---- DATA SHOWN
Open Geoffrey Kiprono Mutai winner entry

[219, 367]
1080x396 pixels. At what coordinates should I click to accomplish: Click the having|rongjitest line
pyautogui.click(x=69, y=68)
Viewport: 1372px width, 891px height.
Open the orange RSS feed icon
--------
---- DATA SHOWN
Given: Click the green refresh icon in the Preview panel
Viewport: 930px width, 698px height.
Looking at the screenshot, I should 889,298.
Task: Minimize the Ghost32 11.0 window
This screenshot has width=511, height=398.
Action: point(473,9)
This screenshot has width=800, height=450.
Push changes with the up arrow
--------
EXERCISE TASK |
Substitute "Display area" for "Viewport" in the lines starting with the line containing "Given: Click the" and going on through the line containing "Push changes with the up arrow", leaving everything else unchanged. Give only those lines.

RESULT BELOW |
Given: Click the green refresh icon in the Preview panel
Display area: 930px width, 698px height.
Looking at the screenshot, I should 889,298.
Task: Minimize the Ghost32 11.0 window
This screenshot has width=511, height=398.
Action: point(473,9)
This screenshot has width=800, height=450.
Push changes with the up arrow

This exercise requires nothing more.